*** DATA SUPPLIED

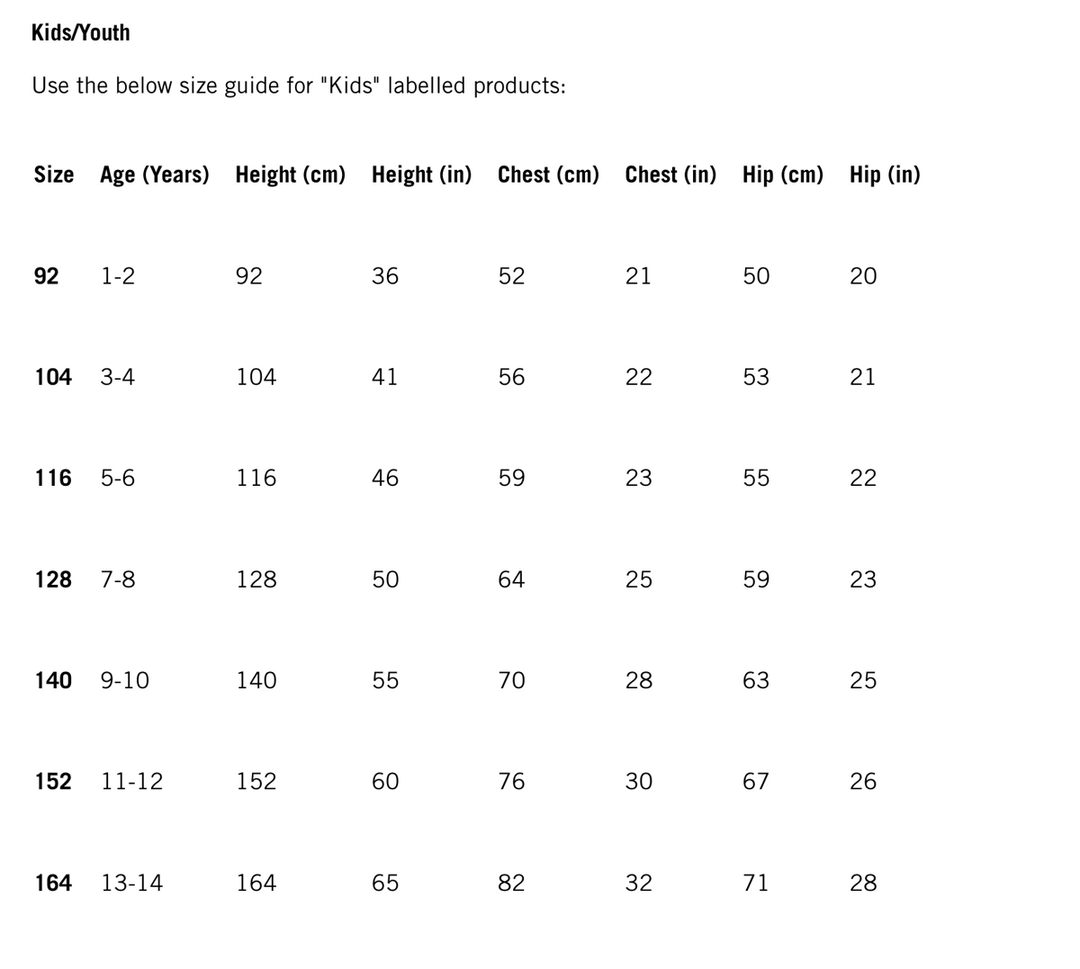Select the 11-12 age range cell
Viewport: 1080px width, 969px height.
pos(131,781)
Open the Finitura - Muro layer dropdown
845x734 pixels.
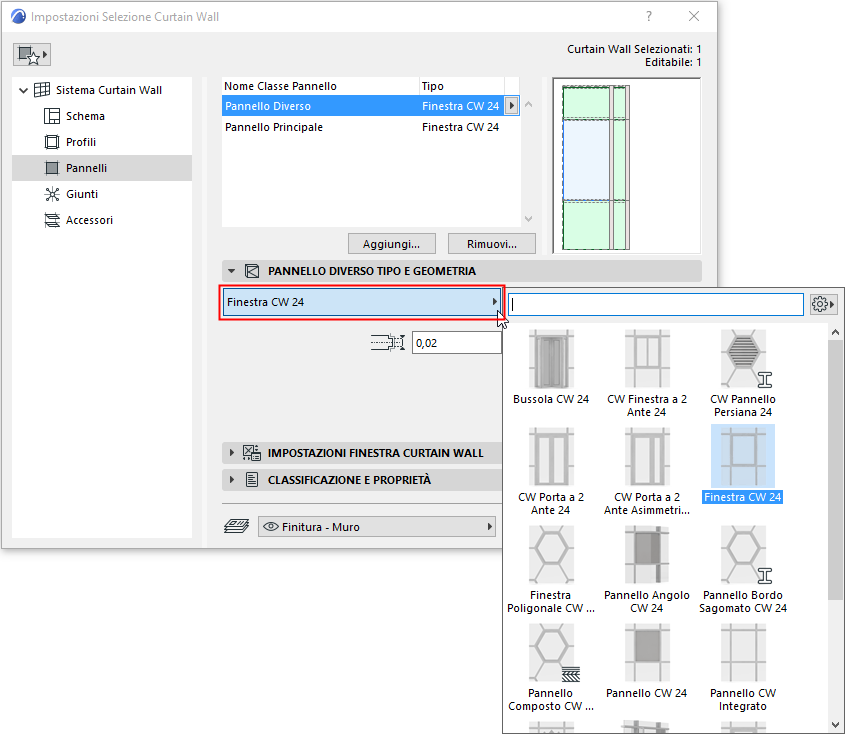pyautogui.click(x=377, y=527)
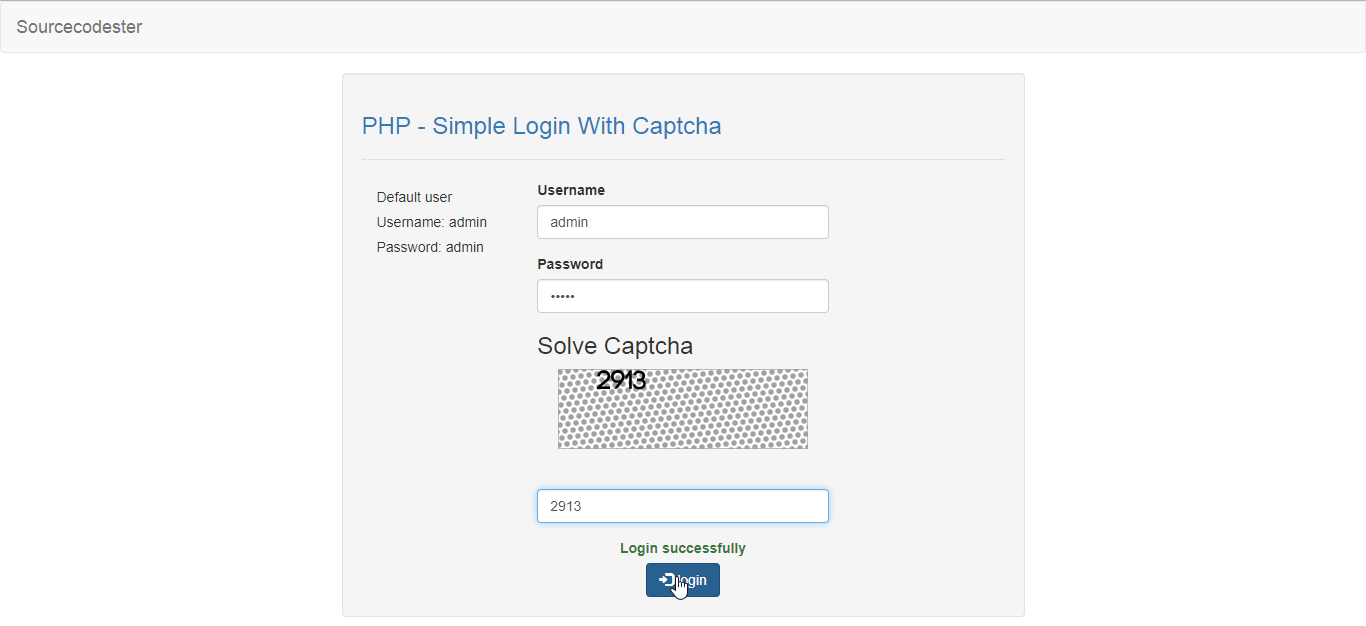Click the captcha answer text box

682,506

******

### WHAT THE TASK ASKS
Which lines run from the one containing "Open the Finitura - Muro layer dropdown" to the end of the entries above? Write them out exactly, leaving out every picture.

### THE ANSWER
Open the Finitura - Muro layer dropdown
845x734 pixels.
pyautogui.click(x=377, y=527)
Click the captcha answer text box

682,506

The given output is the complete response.